O uso da elipse perto do fim - em torno do desenlace do romance que abre o filme - é um exemplo de como a ânsia de mostrar e ao mesmo tempo justificar ou explorar a realidade sentimental destas personagens pode ser dominada e, com isso e pela surpresa, nos "provocar" mais - e mais coisas. Esta brilhante primeira longa de ficção de Kleber Mendonça Filho pede para ser vista e revista várias vezes. É que o prazer da descoberta deste ou daquele detalhe parece não se ficar apenas pelo primeiro visionamento. Até quando temos nós, portugueses, de esperar pela sua estreia comercial?
What is This Film Called Love? (2012) de Mark Cousins
"What is This Film Called Love?" é um ensaio visual de Mark Cousins no formato de cine-diário sobre três dias de "tédio" na cidade do México por que o realizador teve de passar durante a divulgação internacional de um dos seus filmes. Esse tédio terá provocado um desejo de fazer alguma coisa e tendo Mark Cousins uma paixão incontida, orgulhosa até!, pela história do cinema não é de espantar que desse desejo resulte um objecto fílmico talvez difícil de classificar, entre o ensaio pessoal e o documentário pedagógico.

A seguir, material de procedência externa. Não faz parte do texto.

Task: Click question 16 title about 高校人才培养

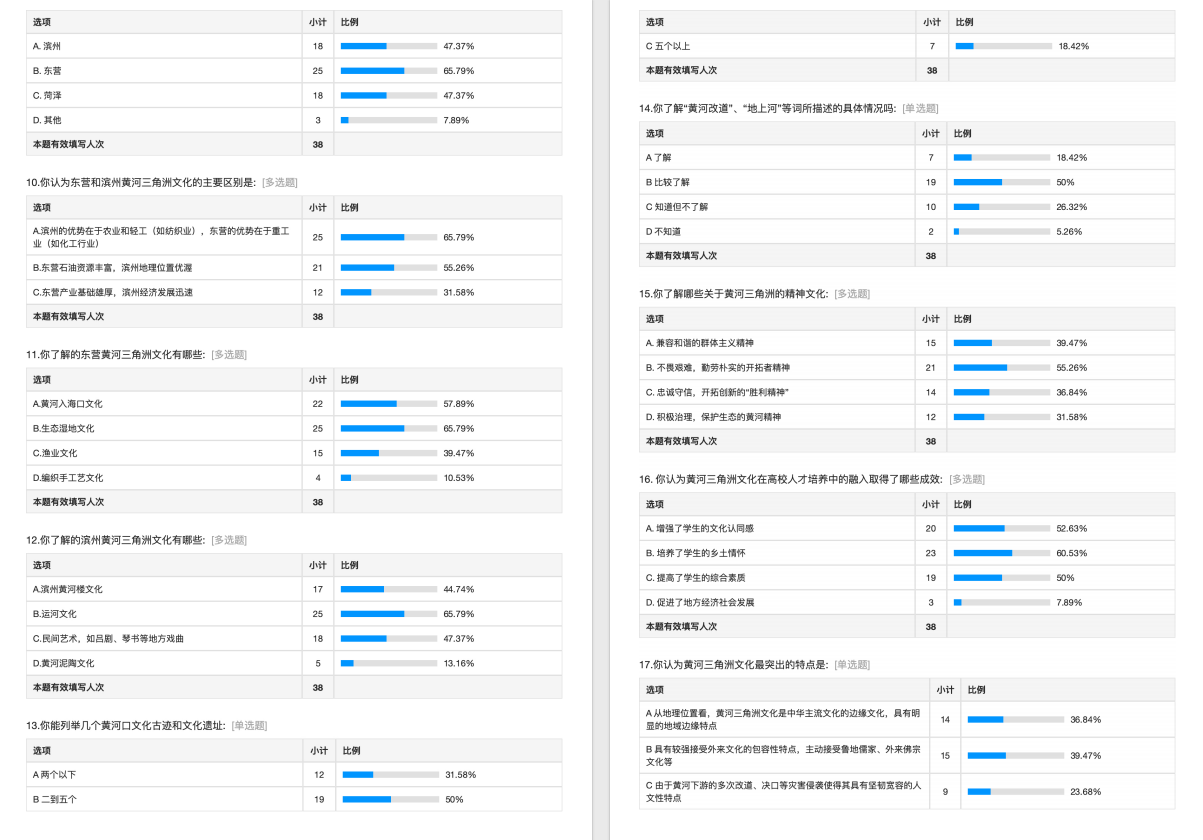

Acontece algo assim: um pequeno e muito frágil objecto que explora a intimidade deste cineasta perdido no México através de uma fantasiada (vídeo-)correspondência com Serguei Eisenstein. Repisando o solo que Eisenstein percorreu, aquando da preparação da sua obra-prima inacabada, "Que viva México!", Cousins encontra o pretexto ideal para sair do quarto e enfrentar o tédio. Há um problema aqui: ele não chega verdadeiramente a enfrentá-lo. Todo o filme é uma distracção de algo, uma espécie de transferência simples de uma certo estado espírito para esse grande repositório amalgamente chamado cinema.

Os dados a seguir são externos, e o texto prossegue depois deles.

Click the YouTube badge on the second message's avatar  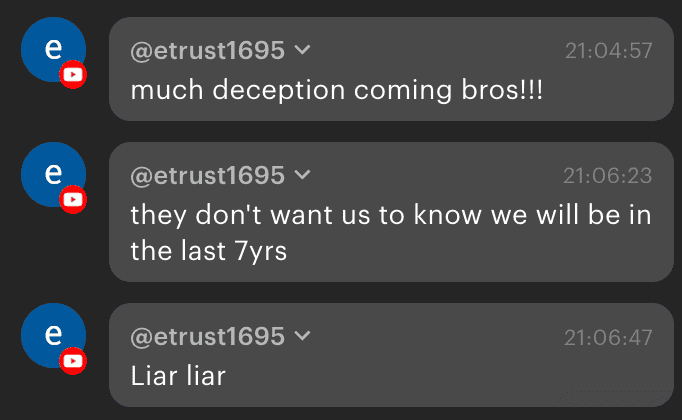tap(73, 200)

Com uma banalíssima câmara digital, com uma foto de Eisenstein na mão, com um dispositivo básico que faz de uma correspondência delirante, além-túmulo, um motivo para conhecer a gigantesca capital mexicana, Cousins "improvisa" um filme desnecessário, que acaba por documentar menos o homem e mais a forma como este foge de si mesmo, da sua solidão numa cidade imensa que lhe escapa - e é preciso dizer que "a forma da fuga" nunca chega a convencer. Um home video sofisticado para amigos e família ou, no limite, um sofrível extra de DVD, o visionamento de "What is This Film Called Love?" só se justifica dentro do contexto específico de uma retrospectiva da obra de Cousins.

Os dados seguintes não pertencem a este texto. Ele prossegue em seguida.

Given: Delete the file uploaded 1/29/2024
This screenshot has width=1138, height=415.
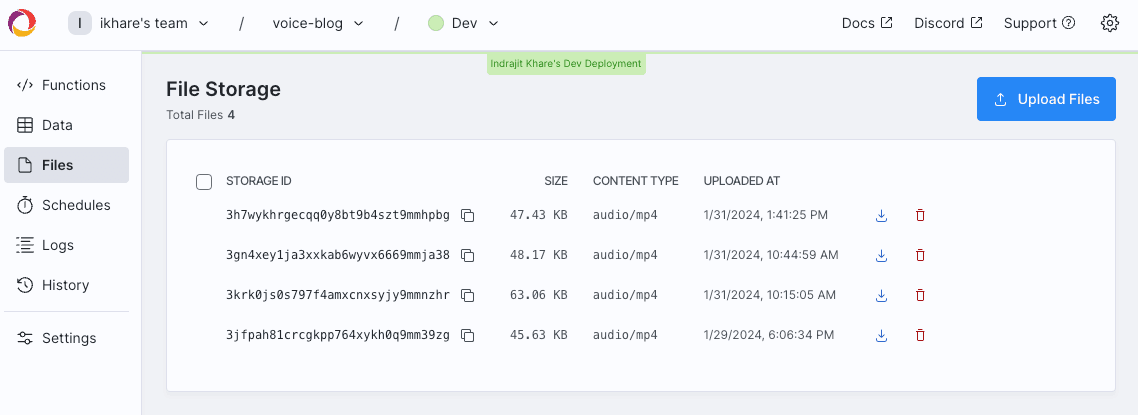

Camille Claudel, 1915 (2013) de Bruno Dumont
Temos aqui uma mise en scène levada ao mínimo - talvez o efeito mais espampanante seja o rosto de Binoche - que sustenta um igualmente reduzido número de situações dramáticas, sendo que de novo uma personagem num filme de Dumont se confessa de frente para a paisagem, para um ícone religioso, ou no limite para nós espectadores, o último ecrã para o qual se projectam estes rostos acossados pela dúvida, pela culpa, pela dor e pelo medo. Decerto nada de muito novo na economia dumontiana, que aqui parece estagnar e não conseguir ir além (ou aquém) do mistério magnificamente exorcizado em "Hors satan".